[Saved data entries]

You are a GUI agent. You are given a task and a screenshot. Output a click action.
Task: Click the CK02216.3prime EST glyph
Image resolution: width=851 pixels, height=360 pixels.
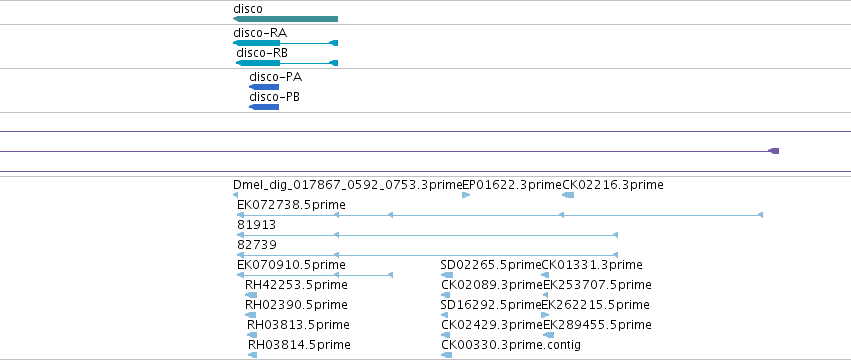tap(568, 195)
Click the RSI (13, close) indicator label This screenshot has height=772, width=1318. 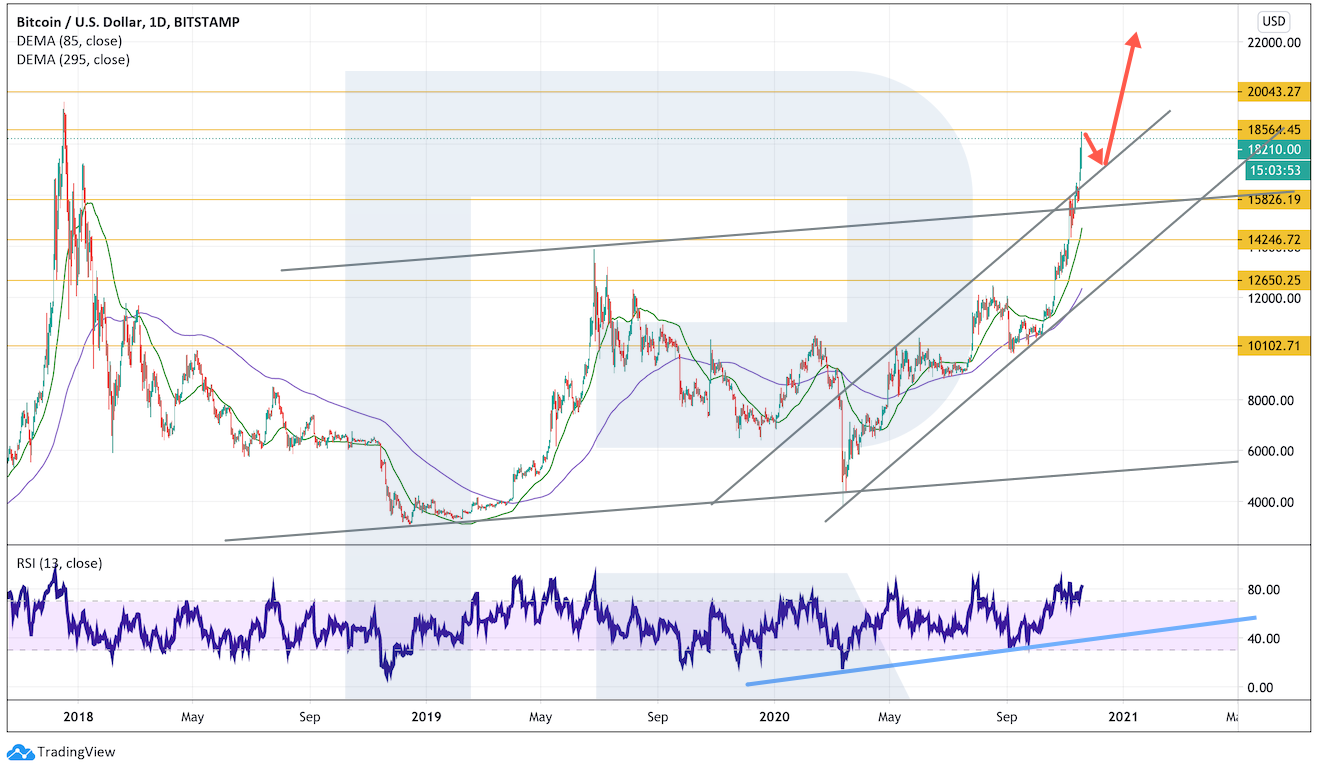tap(59, 563)
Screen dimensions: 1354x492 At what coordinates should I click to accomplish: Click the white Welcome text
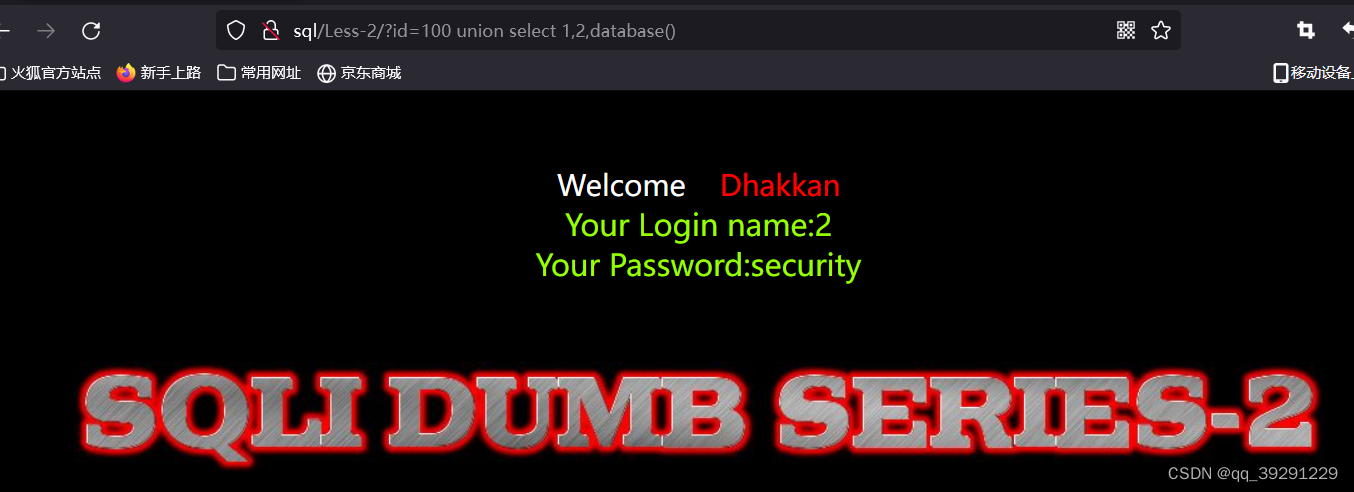click(621, 186)
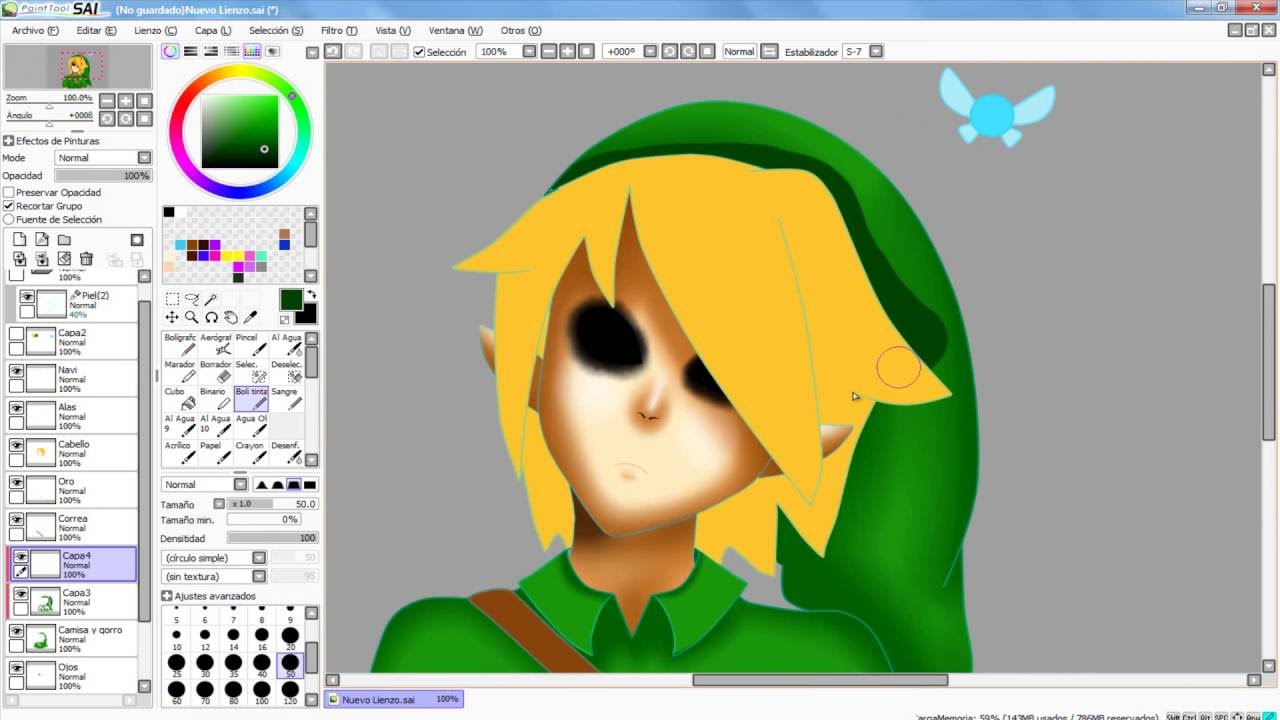1280x720 pixels.
Task: Open the Capa menu
Action: 212,31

#### [PROBLEM STATEMENT]
Beginning with the line that contains "Screen dimensions: 1354x492" and ending with the last line of the data, transcribe each line exactly; pictures stay out.

#### [OUTPUT OF THE EXERCISE]
Screen dimensions: 1354x492 At what coordinates should I click to accomplish: Click the white Welcome text
click(621, 186)
1280x720 pixels.
Task: Open the Capa menu
Action: 212,31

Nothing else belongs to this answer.